Une telle discussion doit se débarrasser de l’obsession de la gauche, y compris d’une partie du mouvement révolutionnaire, de montrer un certificat anti-Poutine validé par l’opinion officielle avant de commencer à avancer une politique. Nous n’avons pas à nous justifier de notre passé de lutte contre la contre-révolution stalinienne ou contre la restauration capitaliste et encore moins le souci de nous faire accepter par l’opinion bourgeoise. La condamnation de Poutine va nécessairement de pair avec la dénonciation de la version officielle de l’Otan d’une guerre de libération nationale provoquée par l’agression impérialiste russe sauf de céder à l’opinion façonnée par le pouvoir et que colporte la gauche. Les récentes fuites de documents émanant du Pentagone viennent éclairer l’hypocrisie de cette propagande niant que les USA et l’Otan, la France, soient des belligérants. La reprendre à son compte serait tourner le dos à la lutte pour le droit des peuples.

La méthode du marxisme permet de répondre au mensonge officiel en inscrivant la guerre dans son contexte historique, diplomatique, militaire, donc en s’interrogeant sur ce qu’est le capitalisme aujourd’hui dit financiarisé mondialisé : une continuation, réplique modifiée de l’impérialisme des débuts du XXème siècle ou un nouveau stade de développement du capitalisme suite aux radicales transformations qui se sont opérées après deux guerres mondiales, la fin des guerres coloniales et l’effondrement de l’URSS ?

Poser la question implique un début de réponse : l’évolution du capitalisme et des rapports entre les États à l’échelle internationale rend impossible de garder la même grille de lecture que celle définie par Lénine. Travailler à répondre à la question, c’est travailler à s’approprier sa méthode, historique, matérialiste, concrète pour laquelle le contenu est l’essentiel, pas l’étiquette, et qui conçoit la révolution en permanence comme un processus historique, produit des contradictions du capitalisme, de leur développement, de l’évolution du rapport d’exploitation, du rapport entre les classes.

La question n’est pas de juger si l’emploi du qualificatif d’impérialiste est juste ou faux. Il peut être tout à fait légitime s’il ne conduit pas à confondre des réalités historiques différentes et à ignorer les profondes transformations qui ont conduit au capitalisme mondialisé, ses contradictions et l’évolution des rapports de forces internationaux.

Considérer que nous sommes toujours dans le cadre de l’analyse élaborée à l’époque de l’impérialisme et des empires coloniaux empêche d’élaborer une stratégie révolutionnaire adaptée à notre époque.
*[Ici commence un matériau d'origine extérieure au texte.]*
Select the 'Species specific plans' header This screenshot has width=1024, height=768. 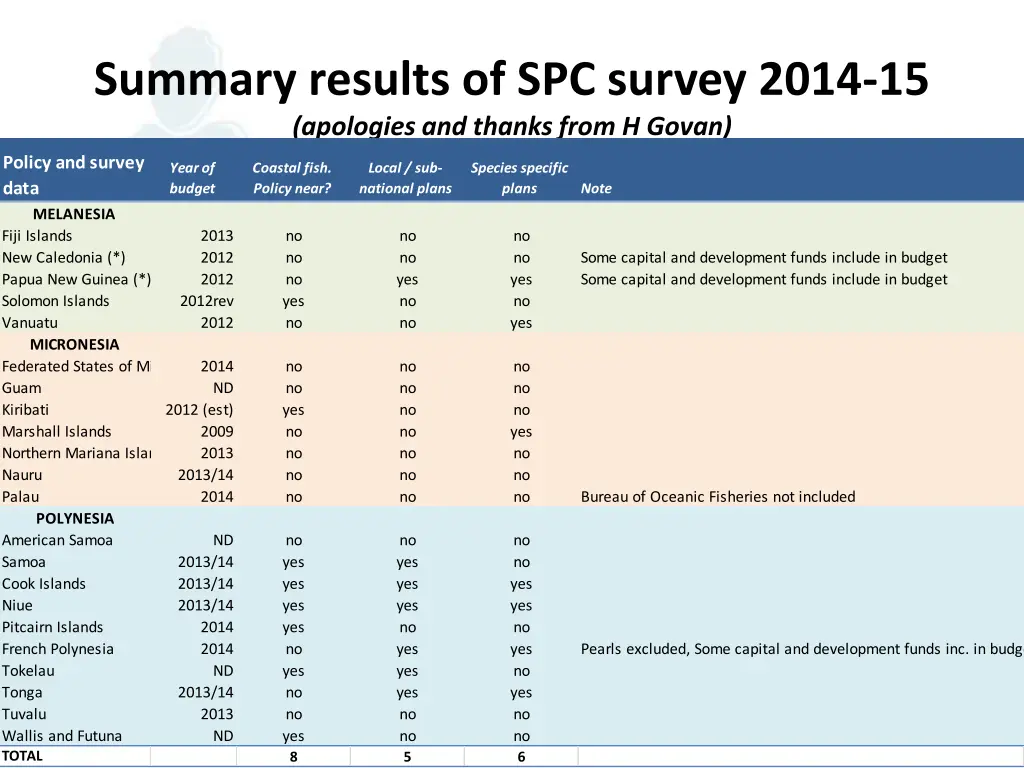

Cette habitude de préserver les références formelles au léninisme et au trotskysme développée en réponse au réformisme social-démocrate ou stalinien ne peut suffire à élaborer une compréhension de la nouvelle période, à répondre aux besoins du moment. La caricature de ce formalisme fut donnée par le courant pabliste plaquant mécaniquement la théorie de la révolution permanente sur les luttes de libération nationale et parant le stalinisme d’étranges vertus révolutionnaires jusqu’à qualifier les pays du glacis soviétique d’états « ouvriers bureaucratiquement déformés ». Hors d’une montée révolutionnaire du prolétariat, le mouvement trotskyste a préservé, transmis un héritage par trop enfermé dans des références formelles à la IV ou à sa reconstruction. Les diverses interprétations du dogme et les échecs ont jalonné un parcours de scissions entretenant un état de division permanent et stérile.

L’analyse vivante des rapports entre les classes, la dynamique révolutionnaire du rapport entre la bourgeoisie et le prolétariat se figent dans une vision manichéenne du monde, cédant la place à des conceptions moralistes que soulignent les positions prises face à la guerre en Ukraine. L’anti-impérialisme devient une formule de condamnation morale de l’agression russe vidée de tout contenu subversif et révolutionnaire d’une politique de classe.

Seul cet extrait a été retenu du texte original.